-------- Data supplied --------

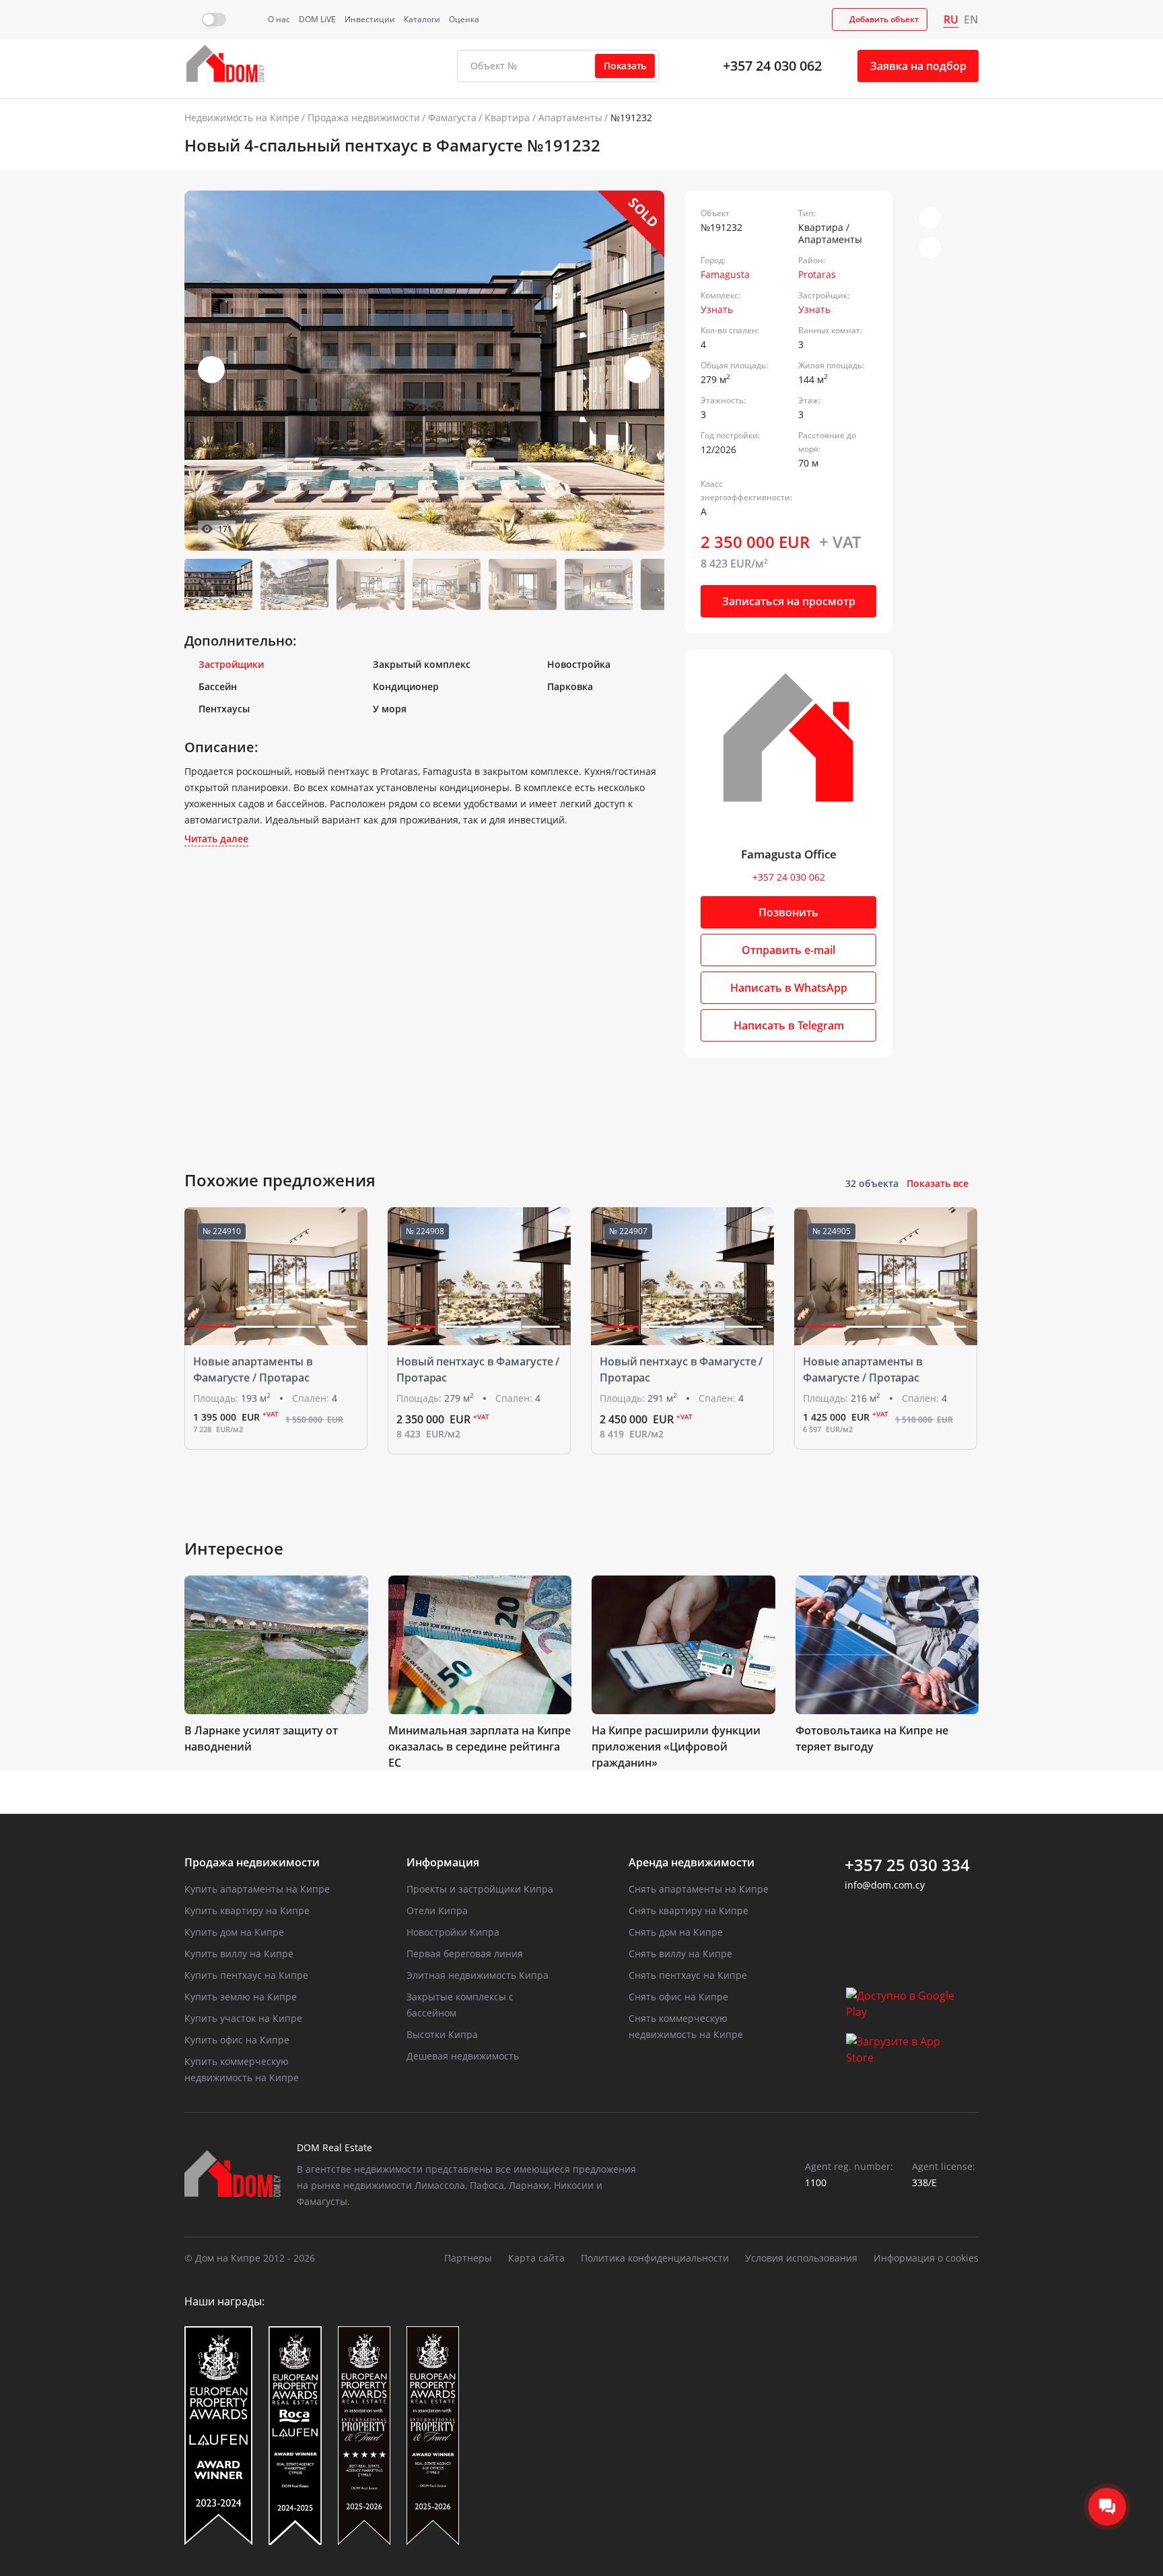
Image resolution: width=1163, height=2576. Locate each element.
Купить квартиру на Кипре (247, 1910)
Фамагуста (452, 117)
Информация (443, 1862)
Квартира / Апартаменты (543, 117)
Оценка (464, 19)
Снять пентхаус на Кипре (688, 1975)
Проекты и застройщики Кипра (480, 1889)
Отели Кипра (437, 1910)
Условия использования (801, 2257)
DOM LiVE (317, 19)
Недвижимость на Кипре (241, 117)
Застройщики (231, 664)
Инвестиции (370, 19)
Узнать (717, 309)
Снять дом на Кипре (676, 1932)
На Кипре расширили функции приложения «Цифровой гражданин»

--------

• [Exercise goal] Copy every record exactly, leaving the pictures out.

• [Problem solution]
Image resolution: width=1163, height=2576. Locate each element.
Купить квартиру на Кипре (247, 1910)
Фамагуста (452, 117)
Информация (443, 1862)
Квартира / Апартаменты (543, 117)
Оценка (464, 19)
Снять пентхаус на Кипре (688, 1975)
Проекты и застройщики Кипра (480, 1889)
Отели Кипра (437, 1910)
Условия использования (801, 2257)
DOM LiVE (317, 19)
Недвижимость на Кипре (241, 117)
Застройщики (231, 664)
Инвестиции (370, 19)
Узнать (717, 309)
Снять дом на Кипре (676, 1932)
На Кипре расширили функции приложения «Цифровой гражданин»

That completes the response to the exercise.